William Gilchrist

William Wallace Gilchrist ( born January 8, 1846 in Jersey City, New Jersey, † December 20, 1916 ) was an American composer.

Gilchrist came to Philadelphia as a child, where until 1868 he studied with Hugh Archibald Clarke 1865. At this time he also served as baritone soloist at the Holy Trinity Church and St. Mark's Church and has performed in operettas, which were given in the Amateur Drawing Room.

In 1874 he became organist and choirmaster at St. Clement 's Church. In the same year he founded the Mendelssohn Club of Philadelphia, an association for the performance of musical works, which began as eight -voice male choir, but soon to female voices and instruments was expanded. In addition, Gilchrist took further choirs and was the organist at Christ Church in German Town, and at times at the Church of the New Jerusalem.

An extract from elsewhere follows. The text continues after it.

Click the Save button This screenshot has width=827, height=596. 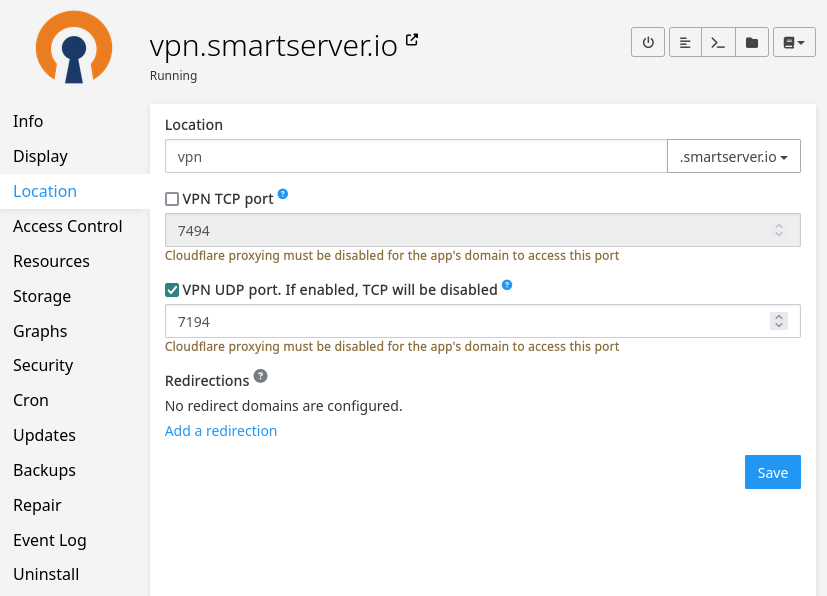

He was a founding member of the American Guild of Organists and the Music Manuscript Society and founded in 1893, the Symphony Society of Philadelphia, which he conducted until 1899. In addition, he taught vocal training at the Philadelphia Musical Academy.

Gilchrist composed two symphonies, choral works and chamber music. At the Cincinnati May Festival in 1882, the jury Camille Saint- Saëns and Carl Reinecke, he received the first prize for the setting of the 46th Psalm.

His son William Wallace Gilchrist, Jr. was known as a painter.